OntoPop
Search…
⌃K

API Authentication

Authenticating API requests.
Last Updated: 01 March 2022 • Page Author: Jillur Quddus

API Keys

OntoPop provides native out-of-the-box support for authenticating applications accessing the OntoPop APIs via API Keys. To use OntoPop's native API Key-based API authentication mechanism, it must be explicitly enabled via the application context configuration, specifically in the security.authentication.api namespace.
OntoPop currently only supports the management of API Keys using the secrets engine configured in the security.secrets namespace (for example HashiCorp Vault, AWS Secrets Manager or Azure Key Vault).
Note that API Keys alone are not considered best-practice in terms of securing APIs given their propensity to appear in query string parameters and log files.

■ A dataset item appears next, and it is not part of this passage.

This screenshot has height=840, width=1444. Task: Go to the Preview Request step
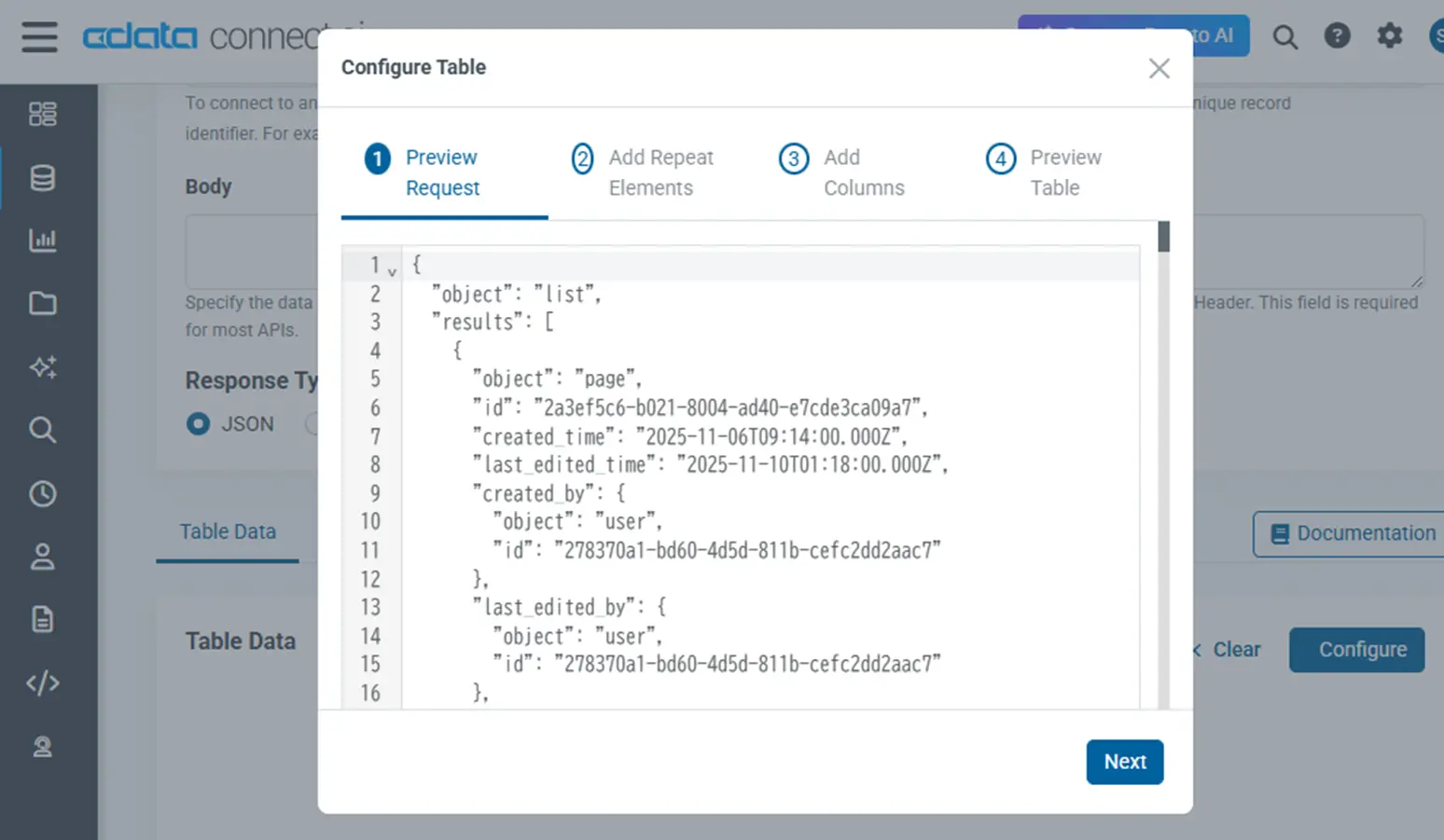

If you are deploying OntoPop to a production environment, it is strongly recommended that you implement additional security measures to secure the OntoPop APIs, including but not limited to OAuth and JSON Web Tokens (JWT).

Schema

OntoPop manages API Keys using the following schema:
Property
Description
Example
key
The API Key itself that client applications must include in the X-API-Key request header.
ABCDEFGHIJKLMNOP12356789
issueDate
The date and time (UTC) that the API Key was issued, in yyyy-MM-dd'T'HH:mm:ss format.
2022-03-01T10:32:19
expirationDate
The date and time (UTC) that the API Key will expire, in yyyy-MM-dd'T'HH:mm:ss format.
2022-05-30T10:32:19
issuer
The name of the API Key issuer.
HyperLearning AI
client
The name of the client application.
Test App
enabled
Whether this API Key is enabled.
true
roles
A set of roles associated with this API Key for the purposes of authorization. Please see API Authorization for further details.
["ROLE_ONTOPOP_MANAGEMENT_API", "ROLE_ONTOPOP_TRIPLESTORE_API"]

Example API Key

Provided below is an example API Key that is issued to a client application:
{
"key": "ABCDEFGHIJKLMNOP12356789",
"issueDate": "2022-03-01T10:32:19",
"expirationDate": "2022-05-30T10:32:19",
"issuer": "HyperLearning AI",
"client": "Test App",
"enabled": true,
"roles": [
"ROLE_ONTOPOP_MANAGEMENT_API",
"ROLE_ONTOPOP_TRIPLESTORE_API",
"ROLE_ONTOPOP_SEARCH_API",
"ROLE_ONTOPOP_GRAPH_API",
"ROLE_ONTOPOP_MAPPING_API"
]
}

Request Headers

If OntoPop's native API Key-based API authentication is enabled, then client applications must include the API Key that they have been issued in the X-API-Key request header.

Authentication Flow

Assuming that an API Key has been included in the X-API-Key request header, OntoPop will perform the following ordered actions to authenticate the client application:
  1. 1.
    Check whether the provided API Key exists in the configured secrets engine. OntoPop will look for a secret that has the same name as the API Key key property prefixed with APIKEY_ for example APIKEY_ABCDEFGHIJKLMNOP12356789.
  2. 2.
    If it does not exist, then a HTTP 401 Unauthorized response status will be returned to the client application.
  3. 3.
    If it does exist, then check whether the API Key is enabled, and that its expiration date has not passed. If either of these checks fail, then a HTTP 401 Unauthorized response status will be returned to the client. If both of these checks pass, then OntoPop will examine the roles that are associated with the API Key to authorize the request. Please see API Authorization for further details.